WORK TASK —
Your answer must be the data repeated exactly, with no pictures in it.

----

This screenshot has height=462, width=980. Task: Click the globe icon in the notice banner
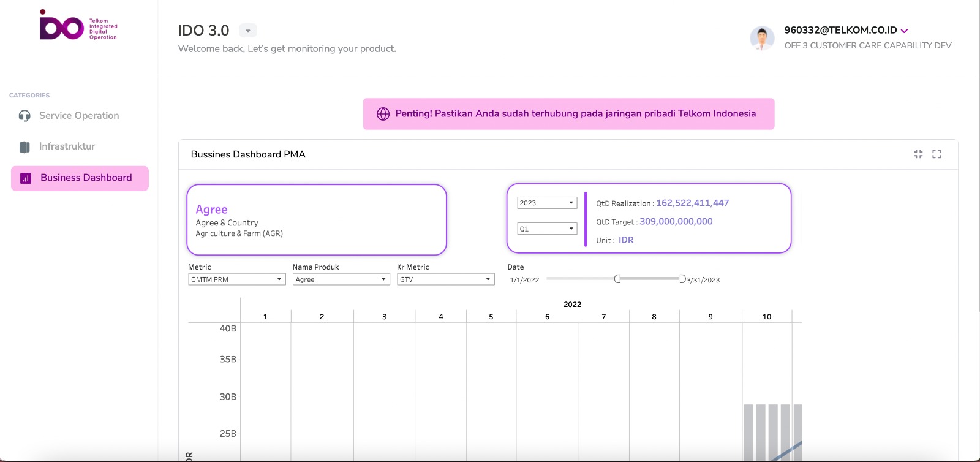[383, 114]
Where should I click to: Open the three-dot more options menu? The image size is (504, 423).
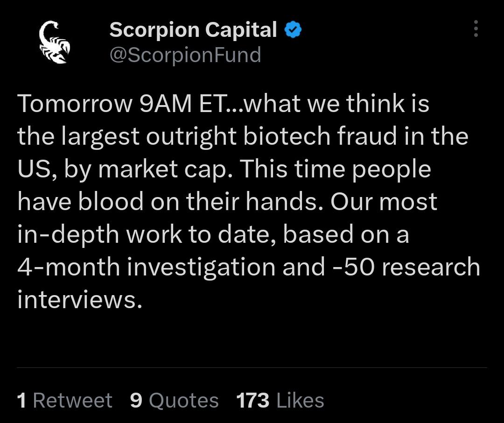(476, 29)
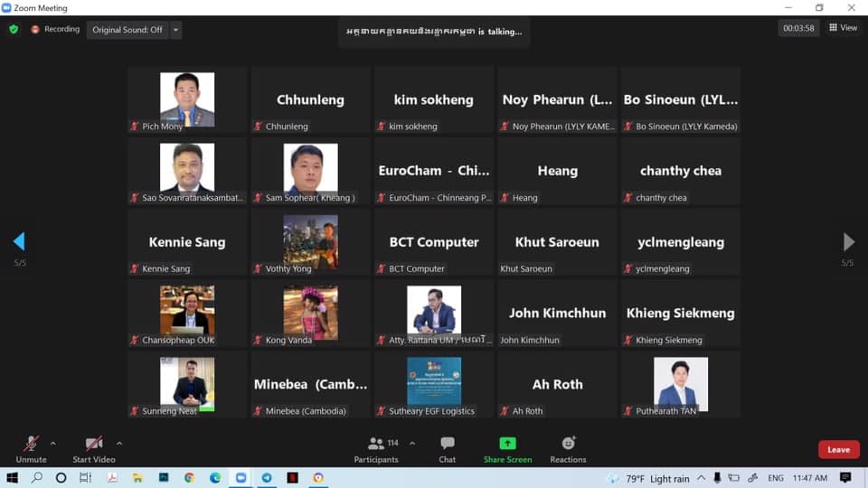Go to next page with right arrow
Viewport: 868px width, 488px height.
tap(848, 241)
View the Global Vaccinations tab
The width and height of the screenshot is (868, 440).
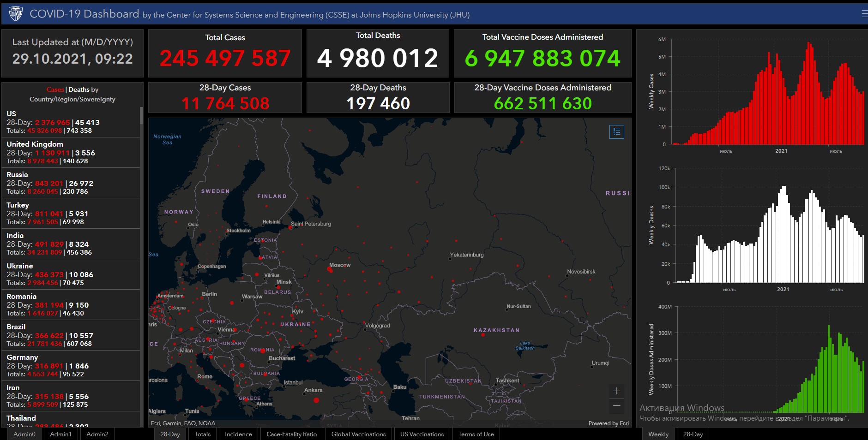point(358,434)
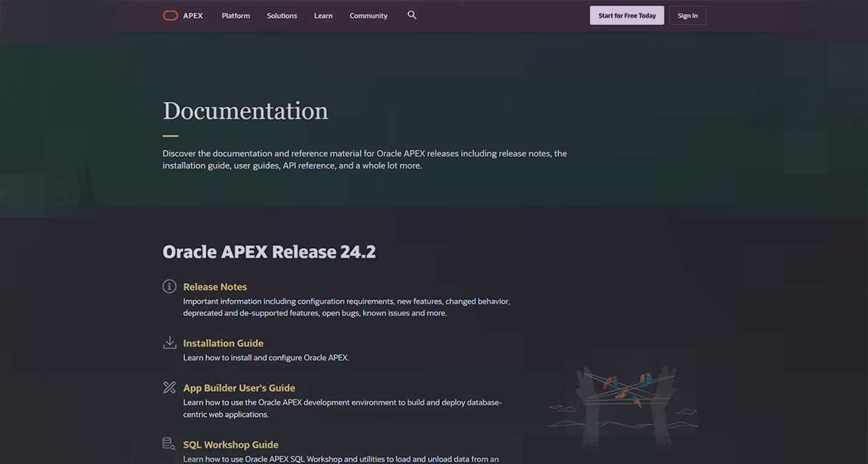This screenshot has height=464, width=868.
Task: Click the database icon beside SQL Workshop Guide
Action: (x=168, y=444)
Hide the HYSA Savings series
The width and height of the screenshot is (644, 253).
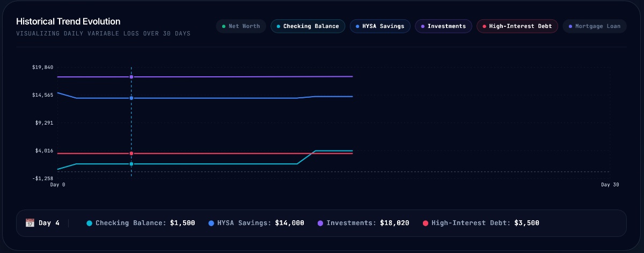pos(380,26)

----

ANSWER AREA —
This screenshot has height=462, width=980. Task: Click the globe icon in the notice banner
[383, 114]
Where should I click to: Open the three-dot more options menu? The image size is (504, 423).
(476, 29)
Go to next page with right arrow
Viewport: 868px width, 488px height.
tap(848, 241)
View the Global Vaccinations tab
The width and height of the screenshot is (868, 440).
point(358,434)
This screenshot has height=464, width=868.
Task: Click the database icon beside SQL Workshop Guide
Action: (x=168, y=444)
Hide the HYSA Savings series
The width and height of the screenshot is (644, 253).
pos(380,26)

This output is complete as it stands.